### Work instructions
Name every book or film title that appears in the review below.

Review by Claudia Moscovici, author of Holocaust Memories: A Survey of Holocaust Memoirs, Histories, Novels and Films (Rowman & Littlefield Publishing Group, 2019)
If you’re intrigued by the history of totalitarianism, particularly as played out during the Stalinist period in the U.S.S.R., then you have probably read Robert Conquest’s The Great Terror, Arthur Koestler’s Darkness at Noon and Natalia Ginsburg’s Journey into the Whirlwind. Suffering on such a massive scale is difficult to imagine, much less describe for readers who have not lived through these horrific events. If anything, the graphic representation of violence in our daily lives-on T.V., the internet, video games, etc-have desensitized us to human suffering. While novels and memoirs written by those who experienced the Stalinist purges reveal the horrors they and their loved ones endured, more recent representations of life during communism seem to shy away from depicting overt violence. I’m thinking of the popular German movie The Lives of Others, which chose to focus on the periphery, in an incredibly effective representation of character transformation and political voyeurism.

### Listed records
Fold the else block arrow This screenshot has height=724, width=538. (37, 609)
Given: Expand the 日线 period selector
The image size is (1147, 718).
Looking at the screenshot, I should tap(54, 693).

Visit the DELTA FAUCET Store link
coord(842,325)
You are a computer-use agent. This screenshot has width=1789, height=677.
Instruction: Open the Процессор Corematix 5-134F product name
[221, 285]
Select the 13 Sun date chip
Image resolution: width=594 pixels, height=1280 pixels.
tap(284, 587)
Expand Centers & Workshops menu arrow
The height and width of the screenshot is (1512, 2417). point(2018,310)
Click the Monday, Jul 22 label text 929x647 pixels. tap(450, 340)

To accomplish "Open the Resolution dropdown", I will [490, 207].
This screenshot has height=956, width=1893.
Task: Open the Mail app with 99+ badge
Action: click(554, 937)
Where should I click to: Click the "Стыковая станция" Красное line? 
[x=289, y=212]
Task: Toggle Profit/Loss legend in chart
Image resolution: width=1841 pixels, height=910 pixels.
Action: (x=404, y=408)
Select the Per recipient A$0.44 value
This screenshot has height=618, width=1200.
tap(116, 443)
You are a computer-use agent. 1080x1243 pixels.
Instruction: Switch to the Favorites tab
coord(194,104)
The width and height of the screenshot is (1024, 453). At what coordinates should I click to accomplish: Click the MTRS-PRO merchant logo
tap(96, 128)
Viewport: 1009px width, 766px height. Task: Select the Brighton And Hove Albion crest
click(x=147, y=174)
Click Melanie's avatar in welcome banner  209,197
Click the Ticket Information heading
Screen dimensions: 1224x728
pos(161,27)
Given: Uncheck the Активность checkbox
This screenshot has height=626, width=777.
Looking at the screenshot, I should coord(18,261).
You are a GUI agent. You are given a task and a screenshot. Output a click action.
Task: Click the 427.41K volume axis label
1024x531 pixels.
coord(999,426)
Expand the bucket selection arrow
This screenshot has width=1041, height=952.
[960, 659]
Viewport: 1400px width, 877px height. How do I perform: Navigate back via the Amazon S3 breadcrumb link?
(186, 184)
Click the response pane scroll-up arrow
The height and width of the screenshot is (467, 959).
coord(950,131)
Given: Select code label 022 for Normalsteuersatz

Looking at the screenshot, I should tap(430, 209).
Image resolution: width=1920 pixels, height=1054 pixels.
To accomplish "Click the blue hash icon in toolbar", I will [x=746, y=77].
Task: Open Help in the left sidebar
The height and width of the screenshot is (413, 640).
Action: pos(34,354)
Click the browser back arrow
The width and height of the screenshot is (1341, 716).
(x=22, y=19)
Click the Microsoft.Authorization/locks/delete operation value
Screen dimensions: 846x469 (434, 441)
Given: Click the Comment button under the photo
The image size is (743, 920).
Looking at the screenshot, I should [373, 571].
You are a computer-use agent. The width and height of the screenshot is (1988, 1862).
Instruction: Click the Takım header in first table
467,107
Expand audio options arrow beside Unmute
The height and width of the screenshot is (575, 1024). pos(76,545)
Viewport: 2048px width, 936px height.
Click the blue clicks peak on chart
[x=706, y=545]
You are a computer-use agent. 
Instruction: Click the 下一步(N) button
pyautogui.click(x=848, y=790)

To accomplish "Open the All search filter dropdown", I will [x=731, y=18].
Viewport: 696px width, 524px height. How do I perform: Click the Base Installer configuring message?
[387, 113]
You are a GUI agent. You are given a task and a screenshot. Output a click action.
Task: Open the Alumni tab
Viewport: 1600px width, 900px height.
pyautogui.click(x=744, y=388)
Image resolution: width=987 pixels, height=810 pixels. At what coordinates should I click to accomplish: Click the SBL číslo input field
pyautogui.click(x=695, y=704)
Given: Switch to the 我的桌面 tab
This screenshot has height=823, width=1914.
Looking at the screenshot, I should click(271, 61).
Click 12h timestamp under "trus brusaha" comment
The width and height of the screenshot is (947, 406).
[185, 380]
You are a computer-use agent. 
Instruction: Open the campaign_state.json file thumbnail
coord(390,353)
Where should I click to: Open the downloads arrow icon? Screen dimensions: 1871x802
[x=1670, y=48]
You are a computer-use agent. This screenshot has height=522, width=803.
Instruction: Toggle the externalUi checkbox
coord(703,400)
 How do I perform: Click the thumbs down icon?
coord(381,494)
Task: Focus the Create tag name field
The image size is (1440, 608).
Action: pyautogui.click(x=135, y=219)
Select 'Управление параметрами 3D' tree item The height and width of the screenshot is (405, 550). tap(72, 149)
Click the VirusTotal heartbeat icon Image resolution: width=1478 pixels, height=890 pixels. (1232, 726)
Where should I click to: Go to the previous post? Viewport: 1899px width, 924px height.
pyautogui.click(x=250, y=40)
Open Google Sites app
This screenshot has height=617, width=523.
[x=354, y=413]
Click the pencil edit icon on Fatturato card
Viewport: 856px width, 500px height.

### Answer section
Holocaust Memories: A Survey of Holocaust Memoirs, Histories, Novels and Films
The Great Terror
Darkness at Noon
Journey into the Whirlwind
The Lives of Others